Click-target data

-=-=-

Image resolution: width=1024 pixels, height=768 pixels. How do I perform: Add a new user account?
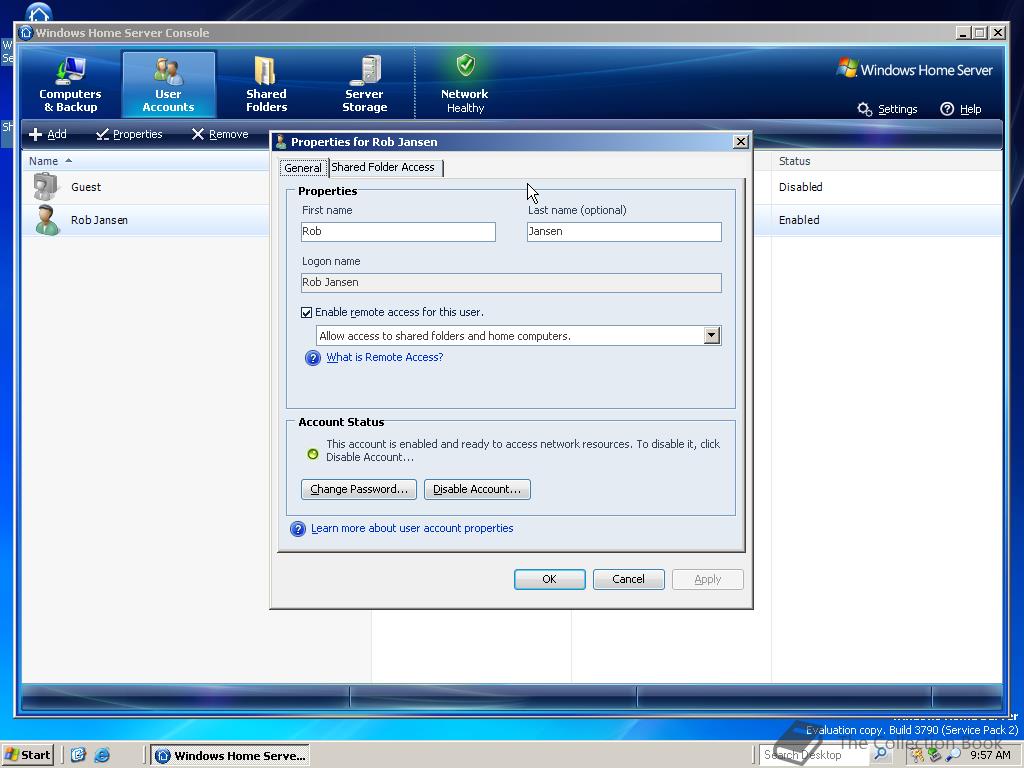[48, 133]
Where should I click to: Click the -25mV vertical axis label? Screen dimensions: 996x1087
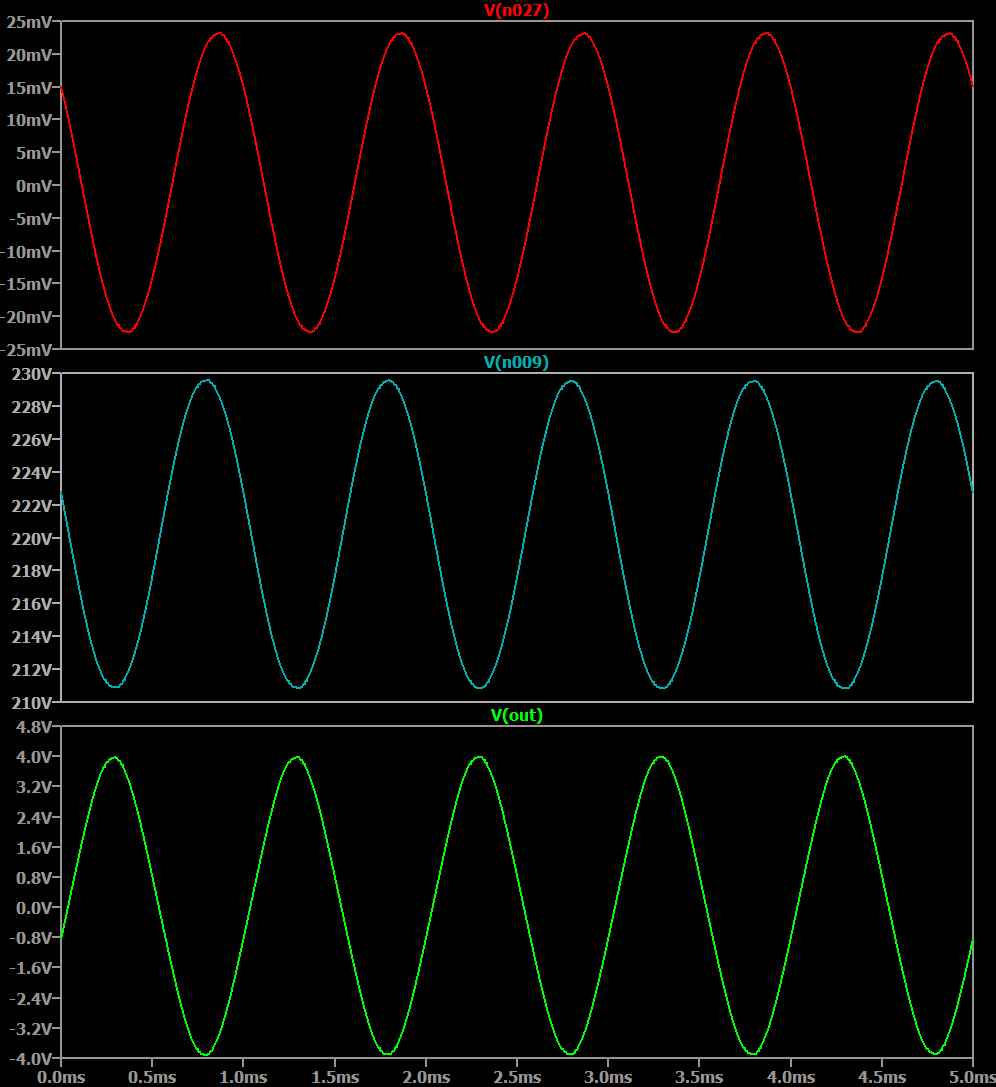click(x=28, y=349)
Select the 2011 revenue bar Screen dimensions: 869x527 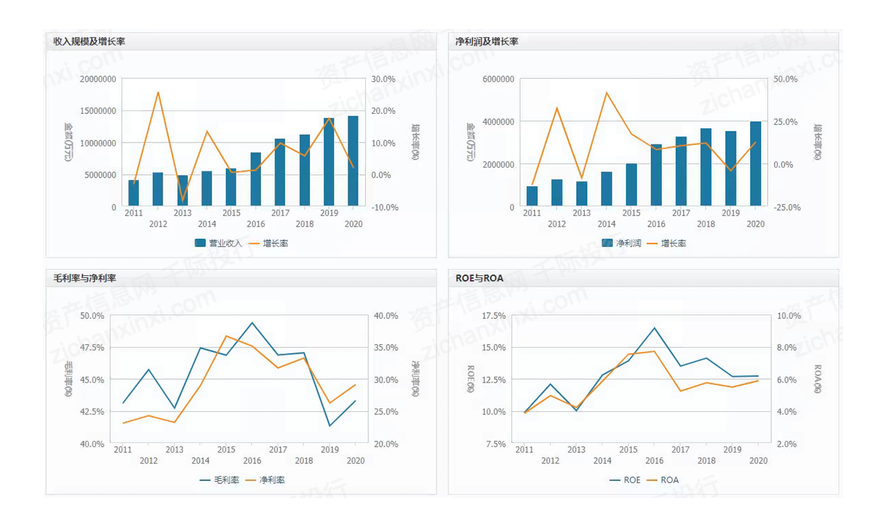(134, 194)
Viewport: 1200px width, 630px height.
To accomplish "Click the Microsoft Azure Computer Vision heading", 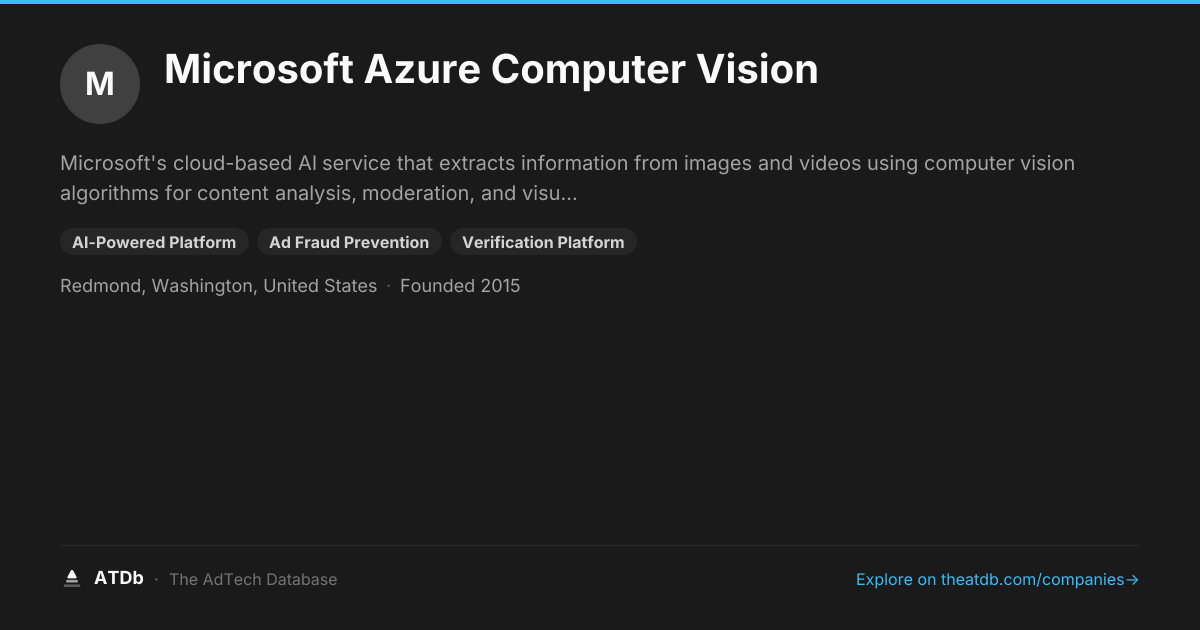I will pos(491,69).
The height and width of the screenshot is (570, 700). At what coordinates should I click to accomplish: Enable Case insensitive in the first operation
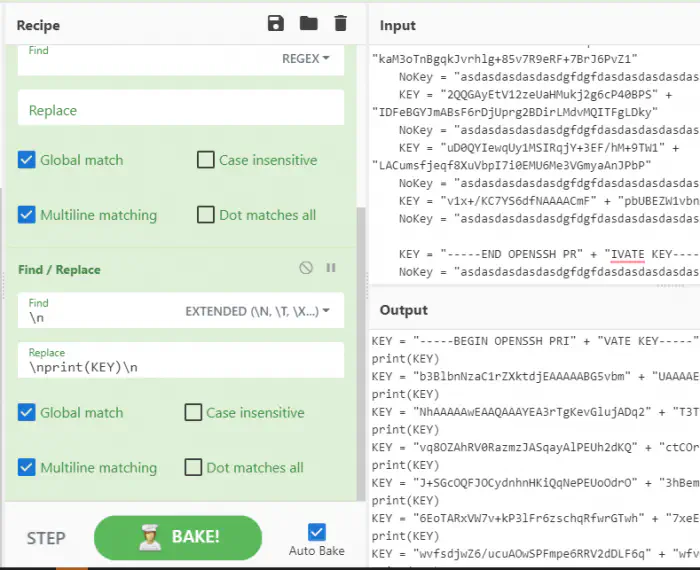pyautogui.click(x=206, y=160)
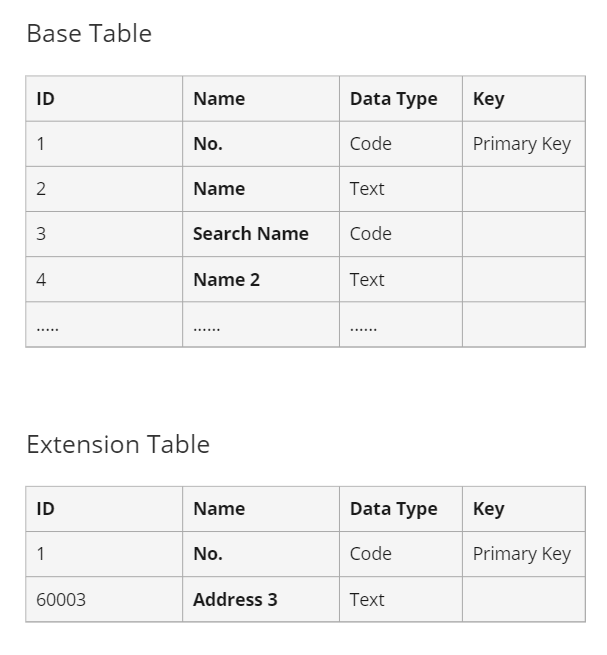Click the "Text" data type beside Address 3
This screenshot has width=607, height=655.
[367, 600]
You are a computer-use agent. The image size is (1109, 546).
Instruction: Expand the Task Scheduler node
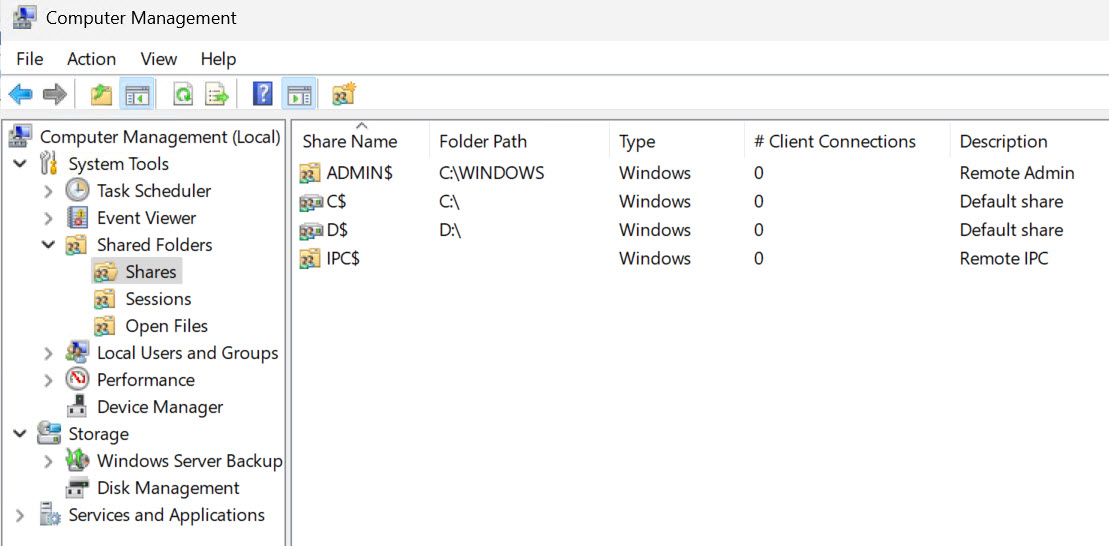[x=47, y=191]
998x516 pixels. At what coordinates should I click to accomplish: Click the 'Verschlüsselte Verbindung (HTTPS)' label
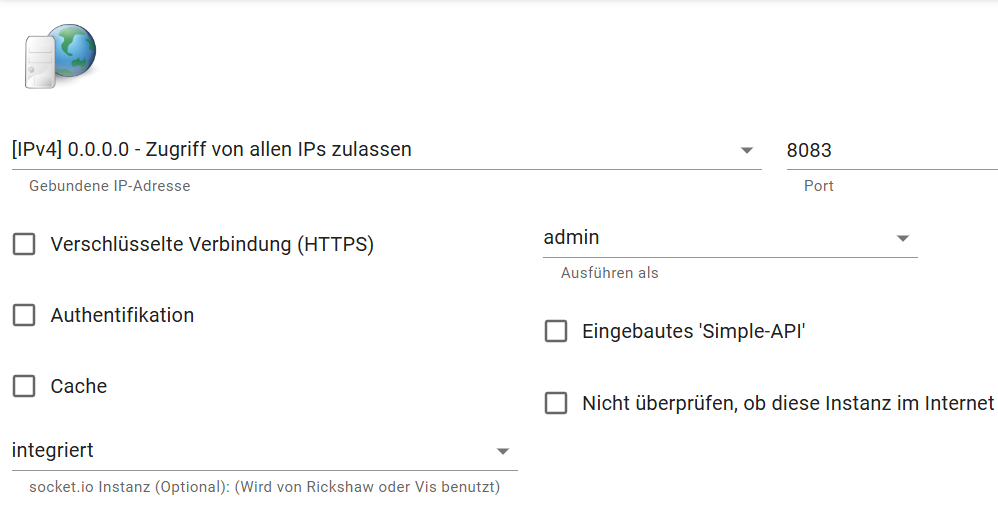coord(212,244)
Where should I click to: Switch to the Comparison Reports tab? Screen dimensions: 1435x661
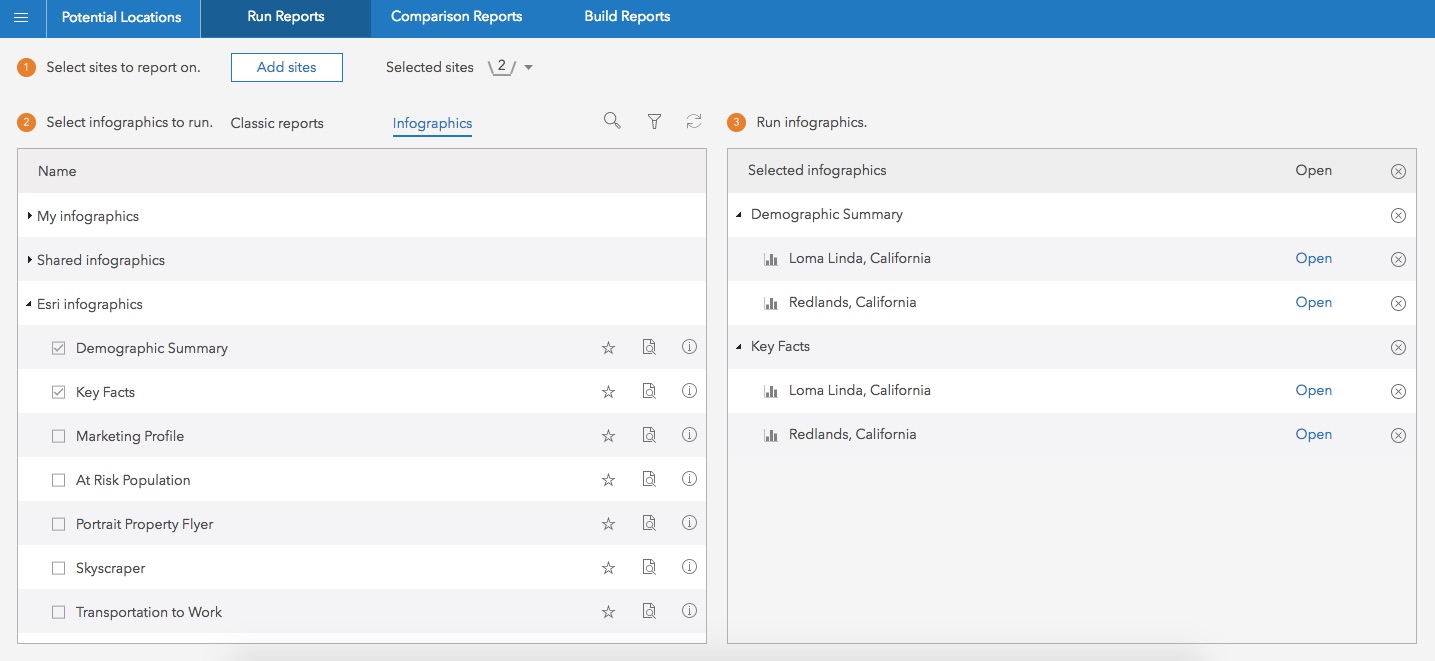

-=-=-

## Do this
Please retype the lines of the material above, starting with the line containing "998x516 pixels. At" and going on through the end of the material, leaving the pictures out.

## Problem solution
998x516 pixels. At what coordinates should I click to accomplish: Click the 'Verschlüsselte Verbindung (HTTPS)' label
coord(212,244)
Where should I click to: Switch to the Comparison Reports tab? Screen dimensions: 1435x661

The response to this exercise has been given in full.